Condensed matter physics
Michalis Charilaou
Magnetic materials and nanostructures
Michalis Charilaou is a condensed-matter and materials physicist with highly interdisciplinary activity. His focus is on magnetism and magnetic materials, and he combines computational modeling and experiments to study the magnetization dynamics in nanoparticles and nanostructures. Magnetic nano-objects are vital components in many technologies, ranging from biomedicine to energy conversion and Earth and space exploration, and obtaining a deeper understanding of the physics of magnetic materials is thus crucial. Michalis combines atomistic Monte Carlo simulations, high-resolution micromagnetic simulations, magnetometry and ferromagnetic resonance, and electron microscopy techniques. With this set of tools, he studies a wide range of materials, ranging from magnetic minerals and biogenic nanoparticles to nanostructured high-performance permanent magnets.
William A. Hollerman
Triboluminscence. Radiation effects in luminescent materials
Gabriela Petculescu
Elasto-magnetic behavior of materials. Phase transitions in magnetostrictive alloys
Gabriela Petculescu is an experimental physicist whose primary area of expertise is in elastic and magnetic properties of solids. Through the use of ultrasonic techniques such as Resonant Ultrasound Spectroscopy (RUS) and pulse-echo, she extracts information about lattice dynamics and physical properties such as elastic moduli and magnetoelastic constants of solids (elements, alloys, and compounds).

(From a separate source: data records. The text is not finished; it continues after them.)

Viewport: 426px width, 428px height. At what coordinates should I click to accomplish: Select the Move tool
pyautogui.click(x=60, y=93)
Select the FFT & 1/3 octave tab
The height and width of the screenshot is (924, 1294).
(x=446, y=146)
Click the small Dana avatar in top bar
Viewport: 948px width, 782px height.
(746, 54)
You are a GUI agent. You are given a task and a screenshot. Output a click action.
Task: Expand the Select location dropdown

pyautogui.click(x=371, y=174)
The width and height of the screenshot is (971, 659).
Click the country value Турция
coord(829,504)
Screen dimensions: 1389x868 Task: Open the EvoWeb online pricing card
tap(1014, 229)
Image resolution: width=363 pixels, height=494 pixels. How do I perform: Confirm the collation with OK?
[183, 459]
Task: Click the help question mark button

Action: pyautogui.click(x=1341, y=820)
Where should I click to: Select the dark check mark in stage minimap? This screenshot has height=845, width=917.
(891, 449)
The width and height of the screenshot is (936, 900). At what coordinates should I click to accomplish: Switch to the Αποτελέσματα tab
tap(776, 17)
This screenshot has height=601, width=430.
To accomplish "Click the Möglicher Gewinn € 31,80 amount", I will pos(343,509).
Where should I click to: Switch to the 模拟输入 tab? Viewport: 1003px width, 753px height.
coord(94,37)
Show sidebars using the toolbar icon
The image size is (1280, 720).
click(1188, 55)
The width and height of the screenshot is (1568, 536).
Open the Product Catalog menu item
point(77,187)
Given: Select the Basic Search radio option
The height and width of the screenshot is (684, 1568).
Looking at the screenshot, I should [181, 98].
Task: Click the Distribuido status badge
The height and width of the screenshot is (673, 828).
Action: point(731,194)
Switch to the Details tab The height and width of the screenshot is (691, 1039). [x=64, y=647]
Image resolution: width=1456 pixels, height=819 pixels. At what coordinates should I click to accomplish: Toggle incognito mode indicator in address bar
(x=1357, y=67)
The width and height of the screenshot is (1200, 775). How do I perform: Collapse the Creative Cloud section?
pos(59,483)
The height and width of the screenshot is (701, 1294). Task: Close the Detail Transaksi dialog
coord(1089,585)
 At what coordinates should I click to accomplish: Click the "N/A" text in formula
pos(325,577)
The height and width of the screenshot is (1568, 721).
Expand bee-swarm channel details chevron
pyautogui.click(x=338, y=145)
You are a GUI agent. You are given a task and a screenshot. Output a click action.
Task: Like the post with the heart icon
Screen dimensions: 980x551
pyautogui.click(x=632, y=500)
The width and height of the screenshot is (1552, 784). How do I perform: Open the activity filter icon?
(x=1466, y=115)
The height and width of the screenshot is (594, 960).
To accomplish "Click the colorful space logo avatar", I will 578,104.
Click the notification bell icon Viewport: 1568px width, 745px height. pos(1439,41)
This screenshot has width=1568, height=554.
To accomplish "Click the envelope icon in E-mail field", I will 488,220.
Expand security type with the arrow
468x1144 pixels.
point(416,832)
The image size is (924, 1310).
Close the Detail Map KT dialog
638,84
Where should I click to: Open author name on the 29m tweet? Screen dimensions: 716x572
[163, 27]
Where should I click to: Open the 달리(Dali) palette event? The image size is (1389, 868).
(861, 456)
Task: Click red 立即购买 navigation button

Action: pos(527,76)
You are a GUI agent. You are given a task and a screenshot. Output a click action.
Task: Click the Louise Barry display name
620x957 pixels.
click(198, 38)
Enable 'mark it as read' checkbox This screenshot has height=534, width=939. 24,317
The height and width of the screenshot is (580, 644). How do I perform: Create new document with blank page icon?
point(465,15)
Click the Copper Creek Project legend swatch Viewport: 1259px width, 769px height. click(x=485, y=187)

In order to investigate elastic properties of samples with varied geometries, Gabriela employs bulk, surface, and Lamb waves, in both the linear and nonlinear acoustic regimes. A particular class of materials of current interest are Fe-Ga alloys (known as Galfenol). Their strong magnetostrictive coupling make them promising candidates as transducer materials, whether as precision drivers or energy-harvesting devices. Gabriela Petculescu is currently measuring the elastic properties of Fe-Ga alloys as a function of composition, over a range of temperatures and magnetic fields.